### The problem
Locate each line in the entries below that contains the string "screenshot", treating uppercase and lowercase as distinct, and copy every such line in full.

### Records provided

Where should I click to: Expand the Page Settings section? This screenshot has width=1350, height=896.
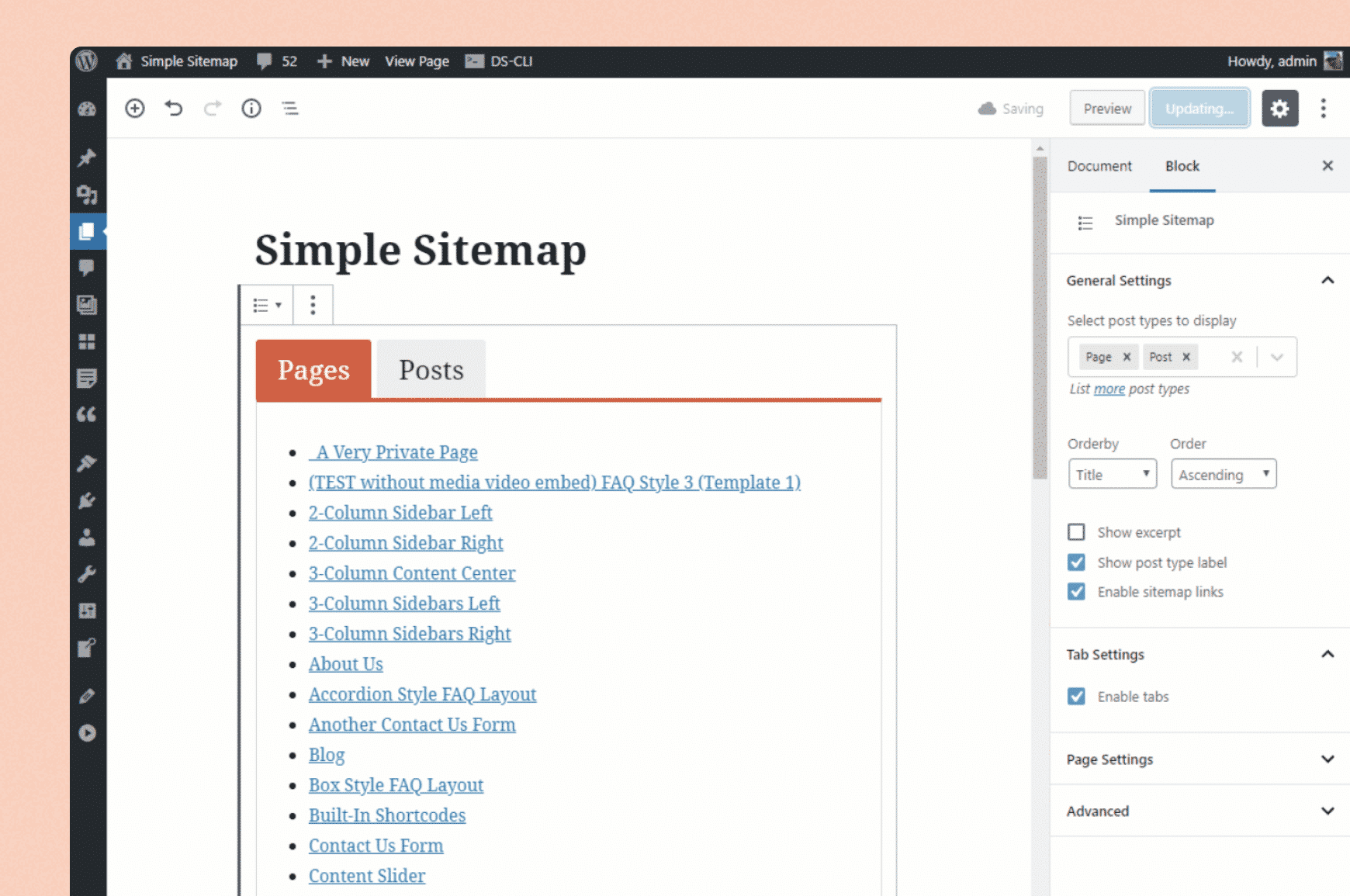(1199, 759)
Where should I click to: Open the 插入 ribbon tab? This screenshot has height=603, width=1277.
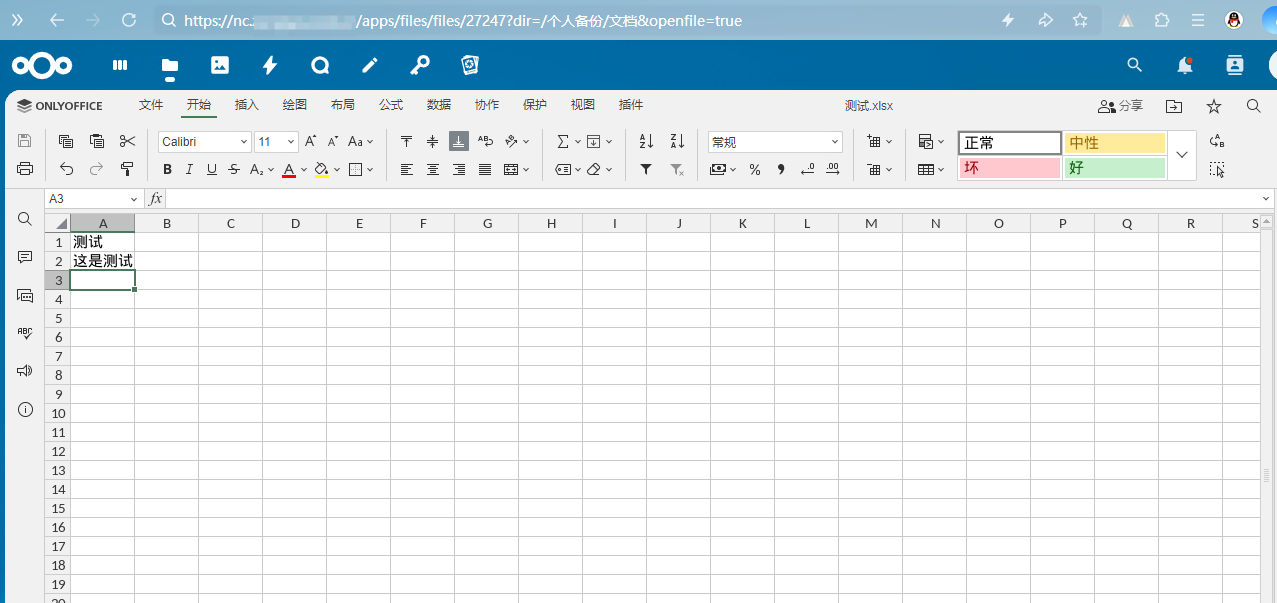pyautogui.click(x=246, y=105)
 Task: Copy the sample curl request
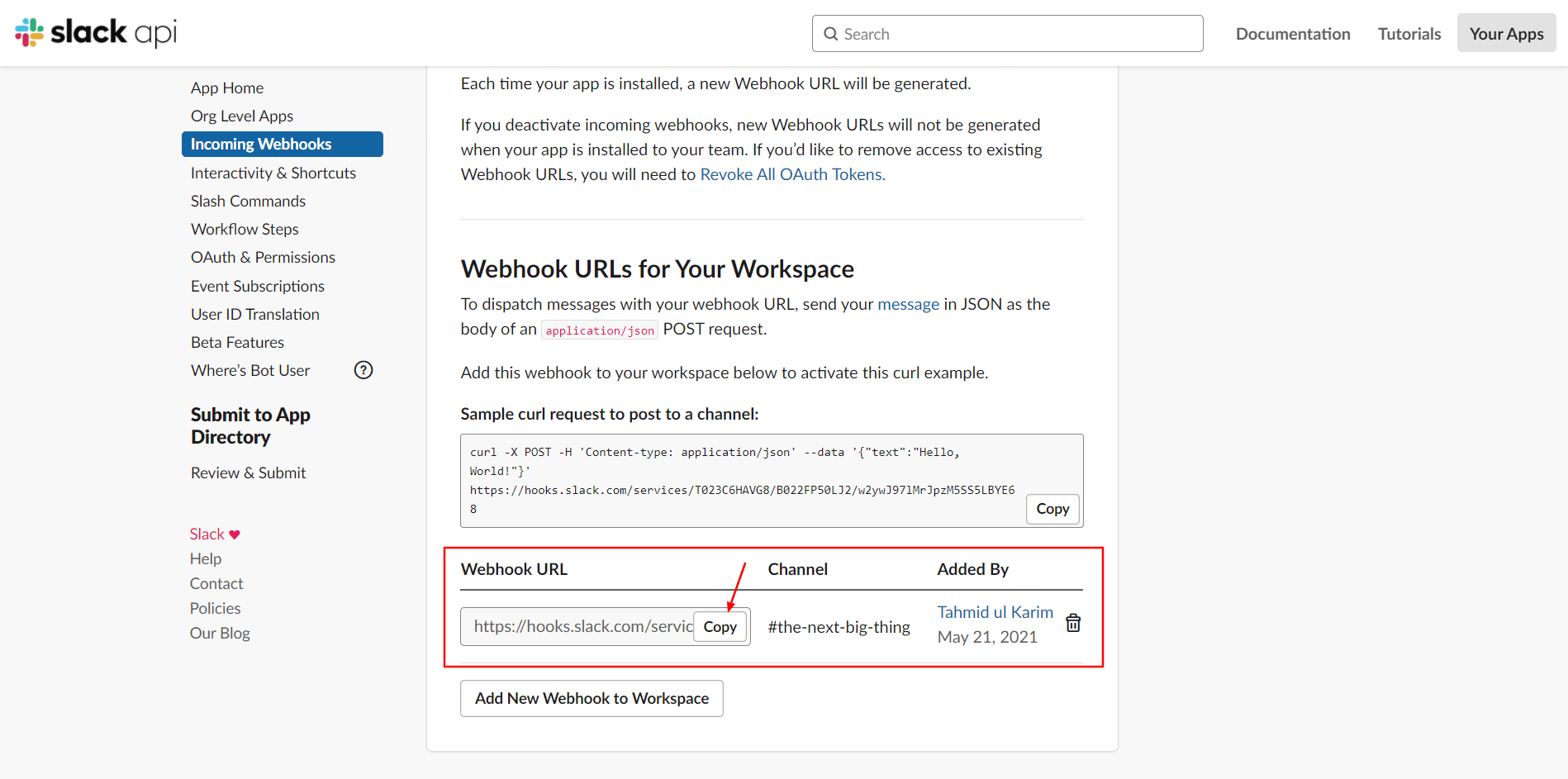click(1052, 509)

### Task solution
Where should I click to: Expand the Page Settings section? This screenshot has width=1350, height=896.
Where should I click to: Open the 插入 ribbon tab? This screenshot has height=603, width=1277.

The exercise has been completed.